Energy in capacitors in complicated circuit

[Mårten]

Okey guys, here's another difficult capacitor circuit... :yuck:

Homework Statement

Find the proportions (the quotient) between the energies in the two capacitors when the switch is closed in the circuit below.

Homework Equations

(1) C = Q / V
(2) W = CV^2
(3) Current division (maybe?): I2 = I*R1/(R1+R2)
Ohm's and Kirchhoff's.
And maybe some others...?

The Attempt at a Solution

I tried to find the potential over each capacitor, because then I could use equation (1) and (2) above and find the solution. But I don't know how to get grip of the potentials. It's hard to do any potential walk here, cause there's so many branches all over the place...

The key said this:
W1 = 1/2 * C1 * U1^2 = 1/2 * C1 * (R1*I)^2
W2 = 1/2 * C2 * U2^2 = 1/2 * C2 * (R2*I)^2
=> W1/W2 = C1*R1^2 / (C2*R2^2)

4. Questions
a) According to the key, U1 and U2 (which I suppose are over the capacitors, the key doesn't tell) equals R1*I and R2*I respectively. How could that be? Why is not R3 included?

b) What's happening when the switch is closed? Is the battery driving current through the capacitors, or is the capacitors driving current, i.e., they are being discharged? How can you see that in that case? Isn't the battery still trying to hold the charges on the capacitors at place?

c) How to approach a problem like this in general... (if it's not evident from a) and b))

 

[LowlyPion]

Okey guys, here's another difficult capacitor circuit... :yuck:

Homework Statement

Find the proportions (the quotient) between the energies in the two capacitors when the switch is closed in the circuit below.

Homework Equations

(1) C = Q / V
(2) W = CV^2
(3) Current division (maybe?): I2 = I*R1/(R1+R2)
Ohm's and Kirchhoff's.
And maybe some others...?

The Attempt at a Solution

I tried to find the potential over each capacitor, because then I could use equation (1) and (2) above and find the solution. But I don't know how to get grip of the potentials. It's hard to do any potential walk here, cause there's so many branches all over the place...

The key said this:
W1 = 1/2 * C1 * U1^2 = 1/2 * C1 * (R1*I)^2
W2 = 1/2 * C2 * U2^2 = 1/2 * C2 * (R2*I)^2
=> W1/W2 = C1*R1^2 / (C2*R2^2)

4. Questions
a) According to the key, U1 and U2 (which I suppose are over the capacitors, the key doesn't tell) equals R1*I and R2*I respectively. How could that be? Why is not R3 included?

b) What's happening when the switch is closed? Is the battery driving current through the capacitors, or is the capacitors driving current, i.e., they are being discharged? How can you see that in that case? Isn't the battery still trying to hold the charges on the capacitors at place?

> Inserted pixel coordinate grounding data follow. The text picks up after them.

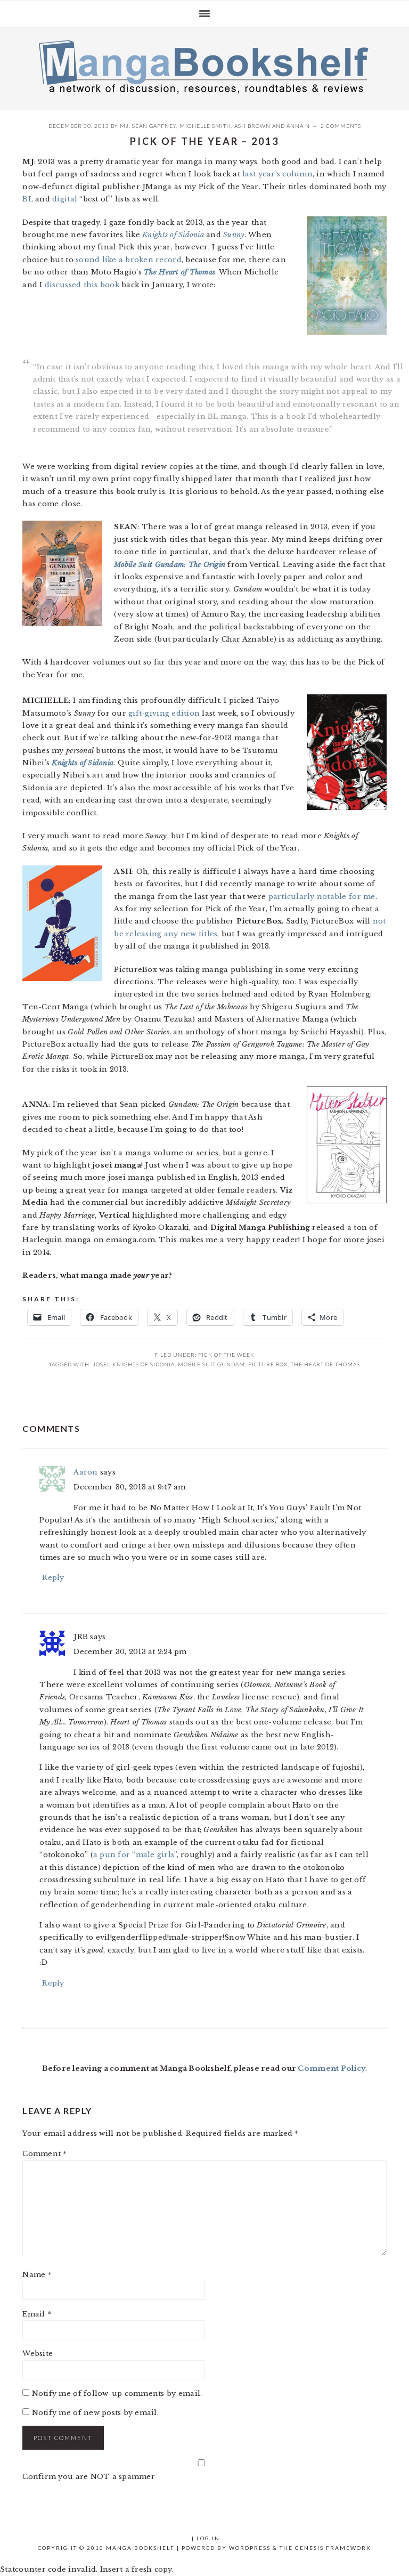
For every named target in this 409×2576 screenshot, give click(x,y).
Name (37, 2274)
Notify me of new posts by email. (95, 2412)
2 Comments (341, 126)
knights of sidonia (143, 1364)
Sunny (233, 234)
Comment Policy (331, 2068)
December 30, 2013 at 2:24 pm (129, 1651)
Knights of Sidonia (173, 234)
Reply (53, 1577)
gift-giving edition (164, 713)
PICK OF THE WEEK (226, 1354)
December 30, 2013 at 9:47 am (129, 1487)
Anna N (298, 126)
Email (36, 2314)
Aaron (85, 1472)
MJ (124, 126)
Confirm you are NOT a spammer (88, 2476)
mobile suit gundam (211, 1364)
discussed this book (82, 284)
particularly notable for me (321, 896)
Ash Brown (252, 126)
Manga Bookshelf (204, 66)
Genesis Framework (333, 2548)
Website (37, 2353)
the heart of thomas (325, 1364)
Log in (208, 2538)
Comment (44, 2153)
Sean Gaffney (154, 126)
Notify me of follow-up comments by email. (117, 2393)
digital (64, 199)
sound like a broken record (129, 259)
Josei (101, 1364)
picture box (268, 1364)
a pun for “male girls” (135, 1854)
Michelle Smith (205, 126)
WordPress (250, 2548)
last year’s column (277, 174)
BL (27, 199)
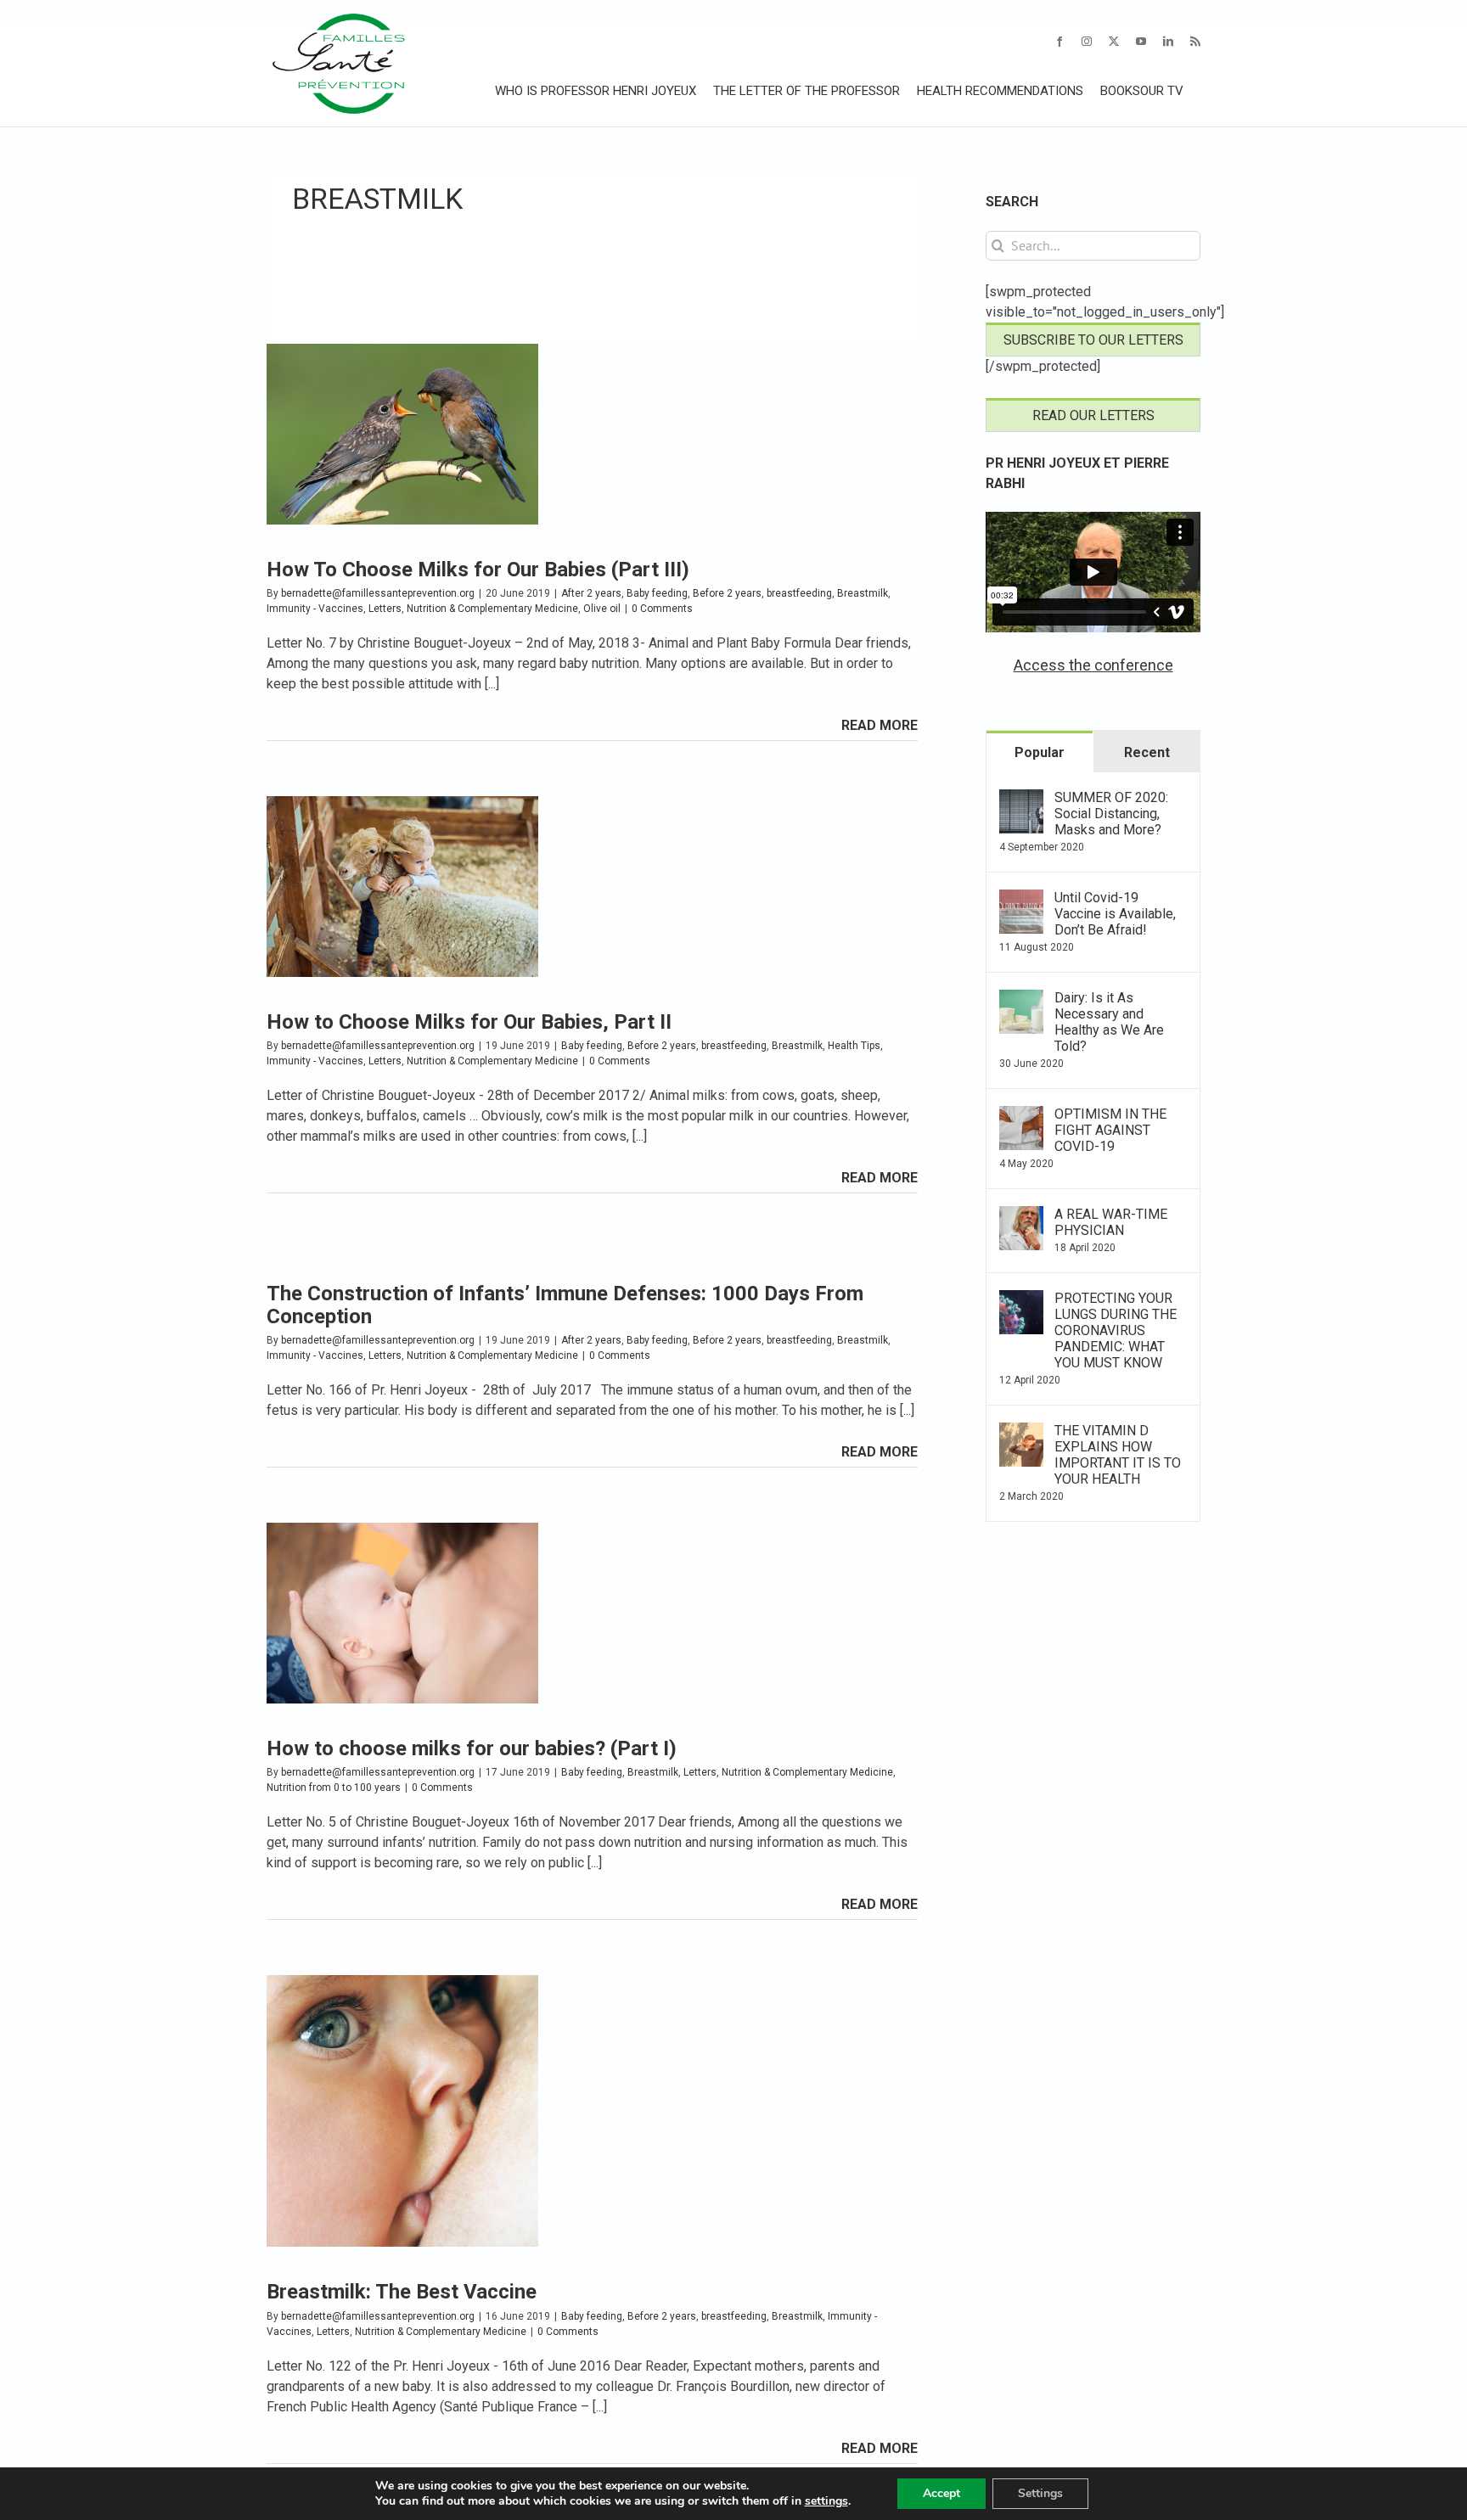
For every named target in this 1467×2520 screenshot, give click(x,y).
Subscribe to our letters (1093, 340)
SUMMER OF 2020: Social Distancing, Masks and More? (1111, 813)
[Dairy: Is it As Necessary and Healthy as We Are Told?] (1021, 999)
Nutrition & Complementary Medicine (492, 609)
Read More (879, 725)
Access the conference (1093, 665)
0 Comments (662, 609)
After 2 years (591, 593)
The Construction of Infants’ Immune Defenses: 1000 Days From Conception (565, 1305)
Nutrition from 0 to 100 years (334, 1787)
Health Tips (854, 1046)
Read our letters (1093, 415)
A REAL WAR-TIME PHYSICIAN (1110, 1222)
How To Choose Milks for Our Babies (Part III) (478, 569)
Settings (1040, 2493)
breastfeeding (799, 593)
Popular (1040, 752)
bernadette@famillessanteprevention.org (378, 593)
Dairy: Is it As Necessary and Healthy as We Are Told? (1109, 1022)
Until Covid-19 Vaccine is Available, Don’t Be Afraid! (1115, 914)
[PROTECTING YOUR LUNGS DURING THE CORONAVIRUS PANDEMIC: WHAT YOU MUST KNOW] (1021, 1300)
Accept (941, 2493)
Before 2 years (727, 593)
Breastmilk (862, 593)
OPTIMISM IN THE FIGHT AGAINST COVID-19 (1110, 1130)
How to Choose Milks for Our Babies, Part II (469, 1022)
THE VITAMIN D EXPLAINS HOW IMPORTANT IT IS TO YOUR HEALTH (1117, 1455)
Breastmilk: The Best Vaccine (402, 2292)
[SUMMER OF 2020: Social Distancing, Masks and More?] (1021, 799)
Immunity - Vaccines (315, 609)
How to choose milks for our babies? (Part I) (472, 1748)
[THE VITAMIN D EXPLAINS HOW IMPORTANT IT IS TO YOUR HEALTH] (1021, 1432)
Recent (1147, 752)
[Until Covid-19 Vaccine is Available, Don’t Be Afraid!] (1021, 899)
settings (826, 2501)
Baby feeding (657, 593)
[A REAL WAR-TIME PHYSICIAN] (1021, 1216)
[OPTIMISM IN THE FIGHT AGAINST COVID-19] (1021, 1116)
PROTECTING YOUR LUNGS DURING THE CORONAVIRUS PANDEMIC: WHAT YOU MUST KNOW (1115, 1330)
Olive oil (602, 609)
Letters (385, 609)
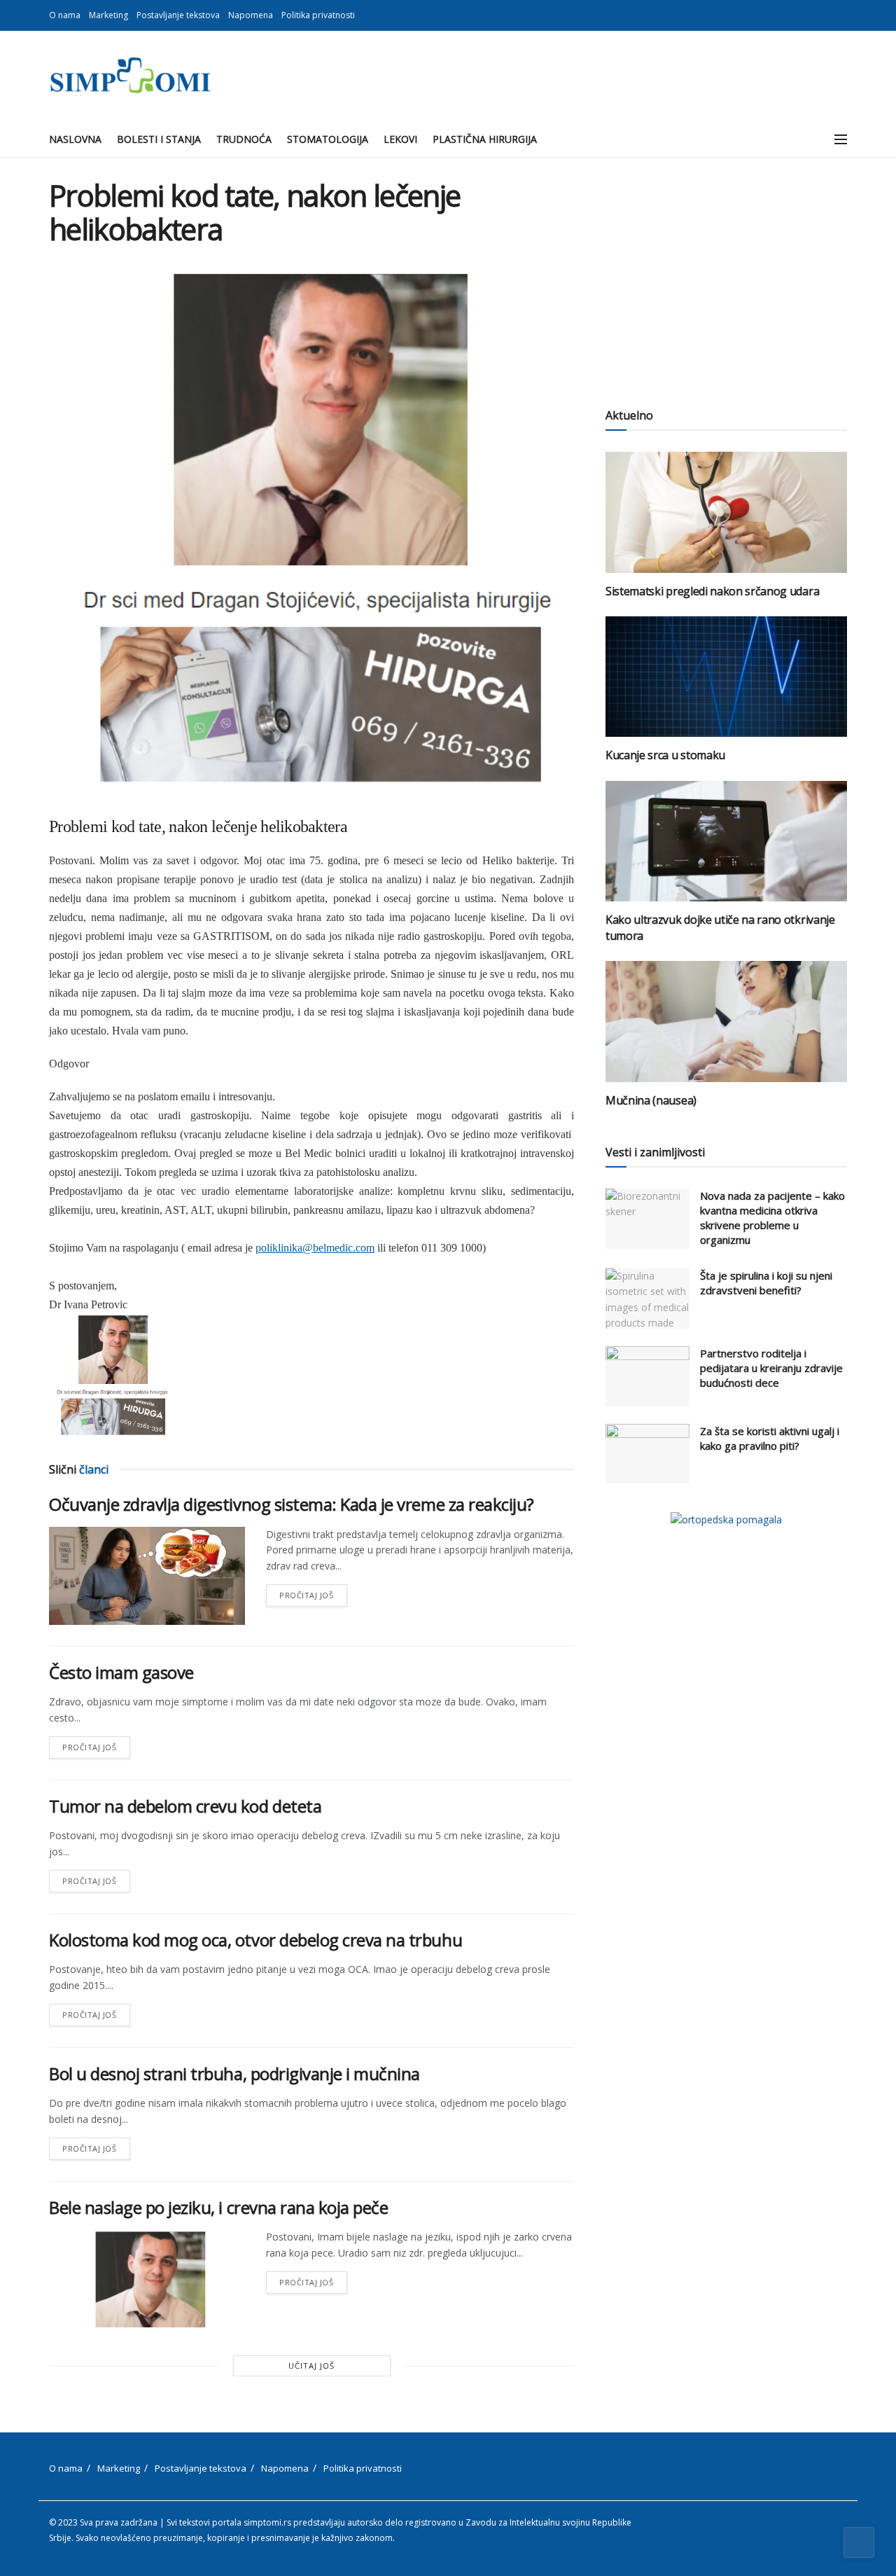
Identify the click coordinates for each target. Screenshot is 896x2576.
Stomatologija (327, 139)
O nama (64, 15)
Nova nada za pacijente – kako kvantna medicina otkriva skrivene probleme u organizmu (772, 1218)
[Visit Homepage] (130, 76)
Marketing (108, 15)
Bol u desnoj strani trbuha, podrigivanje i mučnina (234, 2073)
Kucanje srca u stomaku (665, 755)
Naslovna (75, 139)
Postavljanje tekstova (178, 15)
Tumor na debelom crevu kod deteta (185, 1805)
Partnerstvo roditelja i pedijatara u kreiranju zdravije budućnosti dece (771, 1368)
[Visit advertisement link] (726, 1519)
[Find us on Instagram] (843, 15)
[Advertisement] (726, 277)
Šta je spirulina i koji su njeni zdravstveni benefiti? (766, 1282)
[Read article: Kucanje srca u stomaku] (726, 677)
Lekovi (400, 139)
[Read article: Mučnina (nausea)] (726, 1021)
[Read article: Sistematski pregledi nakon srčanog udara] (726, 512)
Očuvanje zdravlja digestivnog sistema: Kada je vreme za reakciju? (291, 1504)
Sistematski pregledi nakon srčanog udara (712, 591)
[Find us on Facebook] (826, 15)
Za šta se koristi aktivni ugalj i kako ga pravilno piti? (769, 1438)
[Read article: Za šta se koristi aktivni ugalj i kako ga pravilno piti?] (648, 1454)
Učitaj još (311, 2365)
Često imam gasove (121, 1672)
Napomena (250, 15)
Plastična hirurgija (485, 139)
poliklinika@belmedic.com (314, 1248)
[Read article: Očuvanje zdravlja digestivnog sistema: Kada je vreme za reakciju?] (147, 1576)
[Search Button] (809, 139)
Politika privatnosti (318, 15)
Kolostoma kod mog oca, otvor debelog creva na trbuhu (255, 1939)
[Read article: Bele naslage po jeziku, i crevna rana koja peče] (147, 2278)
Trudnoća (244, 139)
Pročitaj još (313, 1592)
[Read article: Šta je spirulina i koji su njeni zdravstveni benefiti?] (648, 1298)
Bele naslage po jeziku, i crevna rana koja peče (218, 2207)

c) How to approach a problem like this in general... (if it's not evident from a) and b))

The most important thing to know about this problem is that the voltage is fixed. When the switch is closed there are transient currents and voltages at various points that will flow to allow the network to settle to the new equilibrium. Happily you may ignore them given the statement of the problem.

Hence what you are dealing with then is the steady state DC flow of the current at Equilibrium, which was what it was before the switch closed. The key voltage distribution then is V1 across R1 and C1 and V2 the voltage across R2 and C2. (With no current flowing in R3 once at the new equilibrium you may ignore its effect all together.)

Knowing the voltage across each capacitor then allows you to calculate the charge on each and hence to return the Quotient that the question requires.

 

[baba89]

I would approach this problem by first analyzing the circuit and identifying all the components and their connections. From there, I would use Kirchhoff's laws and Ohm's law to determine the current and potential differences in each branch of the circuit.

Next, I would use the equations (1) and (2) to calculate the energy stored in each capacitor. The key provided a way to do this, but I would also try to understand the reasoning behind it.

To answer your specific questions:

a) The key is using the fact that the current in a series circuit is the same throughout, so the current through R1 and R2 is also the current through C1 and C2. The potential difference across a resistor is given by Ohm's law (V=IR), so U1 = R1*I and U2 = R2*I. R3 is not included because it is in parallel with C2, so the current through R3 does not affect the potential difference across C2.

b) When the switch is closed, the battery is driving current through the circuit, including the capacitors. However, as the capacitors charge up, the current decreases until it reaches 0. At that point, the capacitors are fully charged and the battery is no longer driving current. The battery is still trying to hold the charges on the capacitors in place, but as long as the switch is closed, the charges will remain on the capacitors.

c) In general, approaching a problem like this involves understanding the fundamental principles of circuits and using Kirchhoff's laws and Ohm's law to analyze the circuit. It also helps to have a good understanding of how capacitors work and how they store energy. Practice with similar problems can also help improve problem-solving skills.